Quadruplication between Frankfurt and Friedberg
Between Frankfurt West and Friedberg, S-Bahn, Regional, and long-distance services and freight traffic share the two tracks of the Main-Weser railway. To separate operations, the track in this area are to be rebuilt as four tracks during the next few years in two stages, after which two separate tracks will be available for the S-Bahn. The line speed will be raised to 140 km/h on both the S-Bahn and the long-distance tracks.
The two tracks for the S-Bahn are arranged east or south of the tracks of route 3900 and will be given the new route number of 3684. While the chainage (kilometre markings) on route 3900 (Main-Weser-Bahn) is measured from Kassel in the north–south direction, the chainage on the new line for the S-Bahn will be measured from Frankfurt Hauptbahnhof in the south–north direction.

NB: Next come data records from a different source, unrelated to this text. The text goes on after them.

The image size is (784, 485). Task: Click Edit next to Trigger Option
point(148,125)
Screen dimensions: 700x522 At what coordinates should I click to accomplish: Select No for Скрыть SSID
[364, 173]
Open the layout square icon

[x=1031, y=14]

The planning approval process for the development of the first section from Frankfurt West to Bad Vilbel (with a planned construction period of four years) was completed on 13 May 2004, but not implemented. It was later amended by a planning change under section 76 subsection 1 of the Administrative Procedure Act (Verwaltungsverfahrensgesetz). This was publicly announced in July 2009. As a result, the track would be largely equipped with two to six metre-high noise barriers, as a compensatory measure, and an old arm of the Nidda would be restored to a more natural condition.
The citizens' initiative 2statt4 was formed by some residents of Eschersheim and Ginnheim to oppose the whole upgrade through the courts. However, the approval of the work was already in effect in the Bad Vilbel area, so that the municipality of Bad Vilbel was able to proceed with a planned new underpass under the platforms.

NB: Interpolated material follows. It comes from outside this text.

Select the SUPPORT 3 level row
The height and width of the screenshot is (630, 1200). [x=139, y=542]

In November 2011, the Hessian Administrative Court (Hessische Verwaltungsgerichtshof, VGH) dismissed complaints from residents and the citizens' initiative 2statt4 against the planning approval decision and an appeal was not permitted. Previously, Deutsche Bahn had promised improvements.
The citizens' initiative Bahnane and a private claimant subsequently appealed against the VGH judgment. In various judgments, the Federal Administrative Court dismissed the appeals at the end of January 2013, with the final construction rights now being granted for the first phase of construction. The citizens' initiatives 2statt4 and Bahnane keep trying to prevent the construction of the second stage between Bad Vilbel and Friedberg and to have funding withdrawn for the first stage of construction.

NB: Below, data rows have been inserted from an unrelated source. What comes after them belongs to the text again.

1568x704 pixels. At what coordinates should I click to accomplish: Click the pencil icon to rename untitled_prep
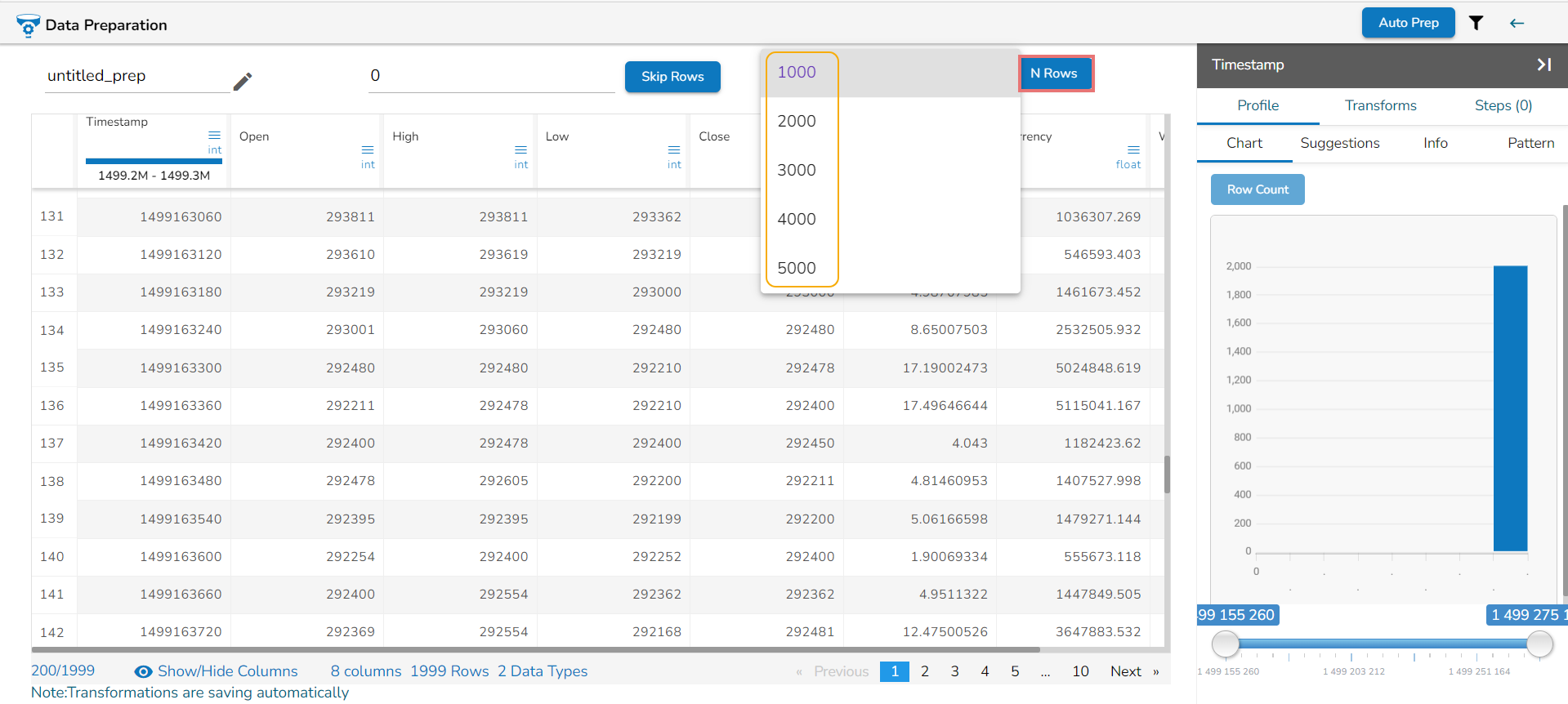[243, 81]
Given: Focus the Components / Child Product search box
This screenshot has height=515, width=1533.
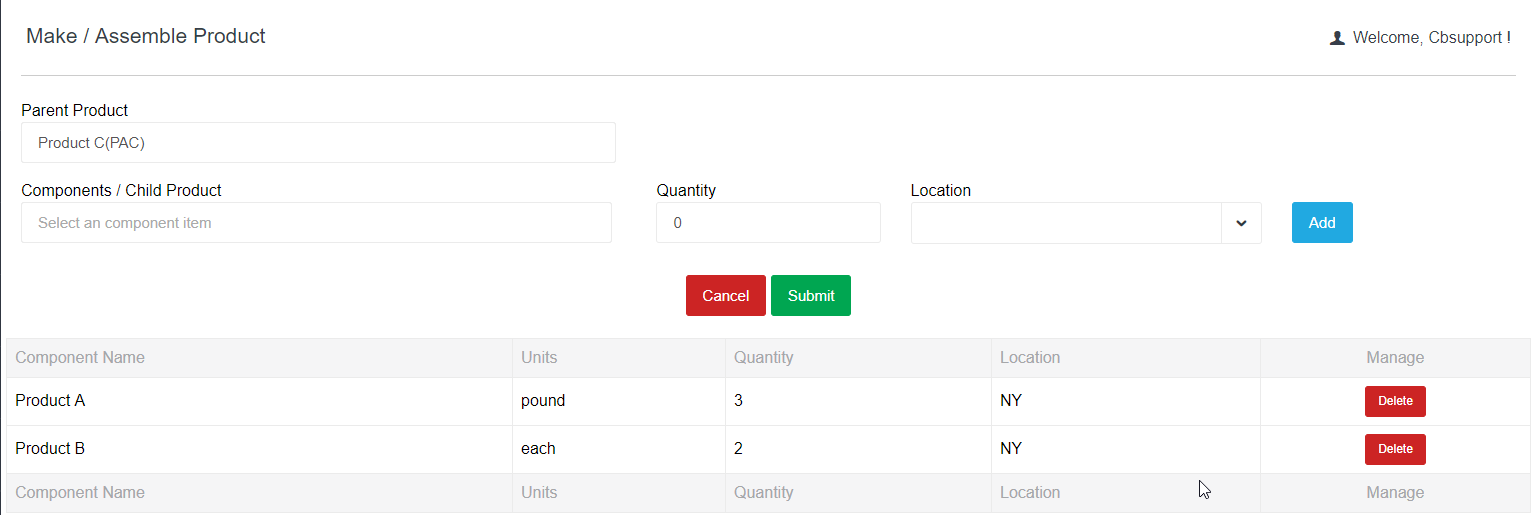Looking at the screenshot, I should pyautogui.click(x=316, y=223).
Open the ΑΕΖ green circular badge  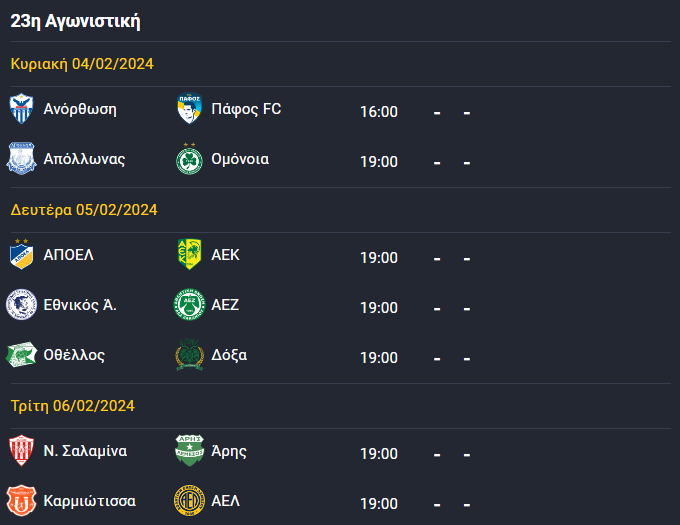click(x=190, y=304)
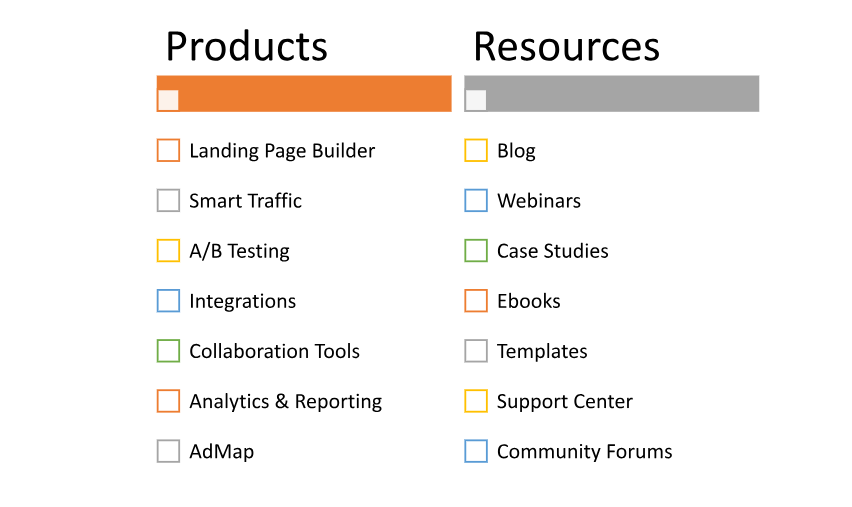
Task: Toggle the Templates checkbox
Action: (476, 351)
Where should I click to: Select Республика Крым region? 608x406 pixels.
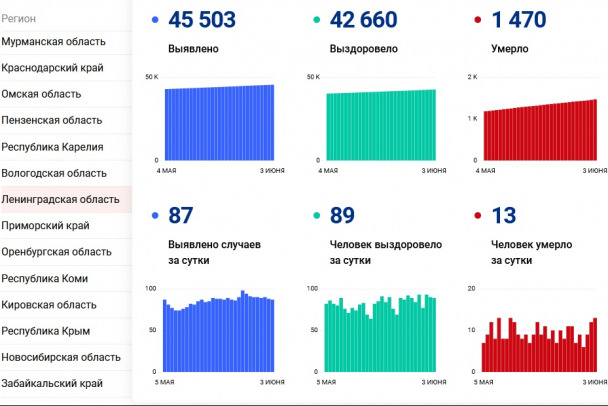46,330
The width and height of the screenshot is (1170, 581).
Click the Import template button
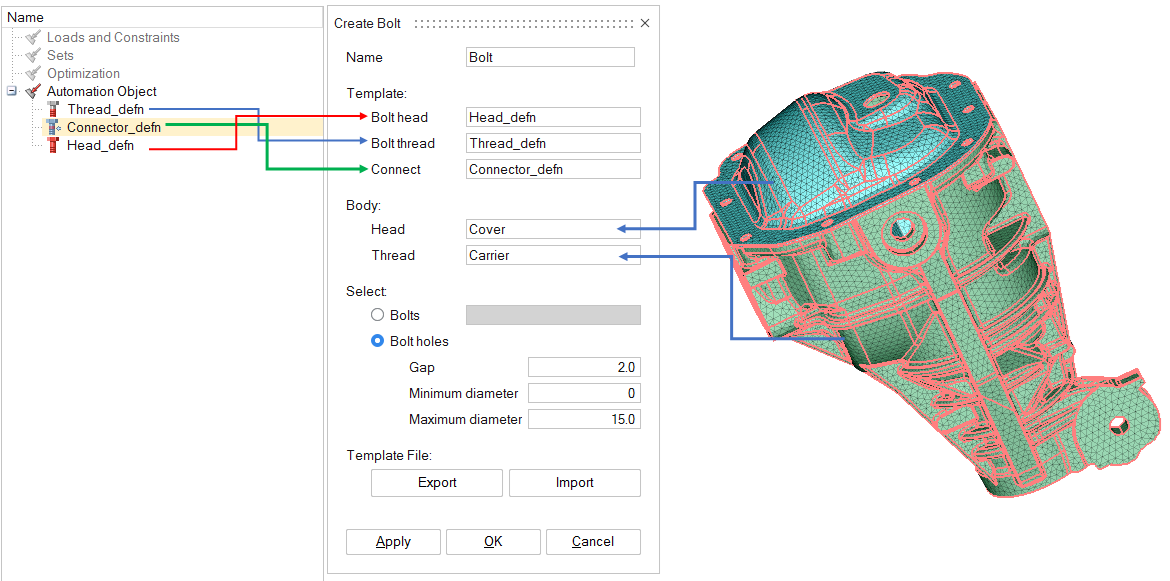[x=574, y=483]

In May 2015, Deutsche Bahn announced that construction would start in the second half of 2017. In addition to the construction of 12.6 kilometres of new tracks, 5 stations would be rebuilt and a station would be built. The cost of the project was stated to be €323 million. The development is scheduled to be completed in December 2022.
Neubau Station Frankfurt-Ginnheim
During the construction of the S-Bahn line along the Main-Weser railway a new Frankfurt-Ginnheim station is to be built between Frankfurt West and Frankfurt-Eschersheim for the S-Bahn, which would allow a change to U-Bahn line U1 and U9. It does not yet have planning approval.
This was the location of the operating point of Ginnheim, consisting of an overtaking loop towards Kassel from km 194.0 to 193.2, which was abandoned for the construction of the tracks for the S-Bahn. It was the location of a temporary stop for visitors to the Federal Garden Show in 1989, which became the site of Nidda Park.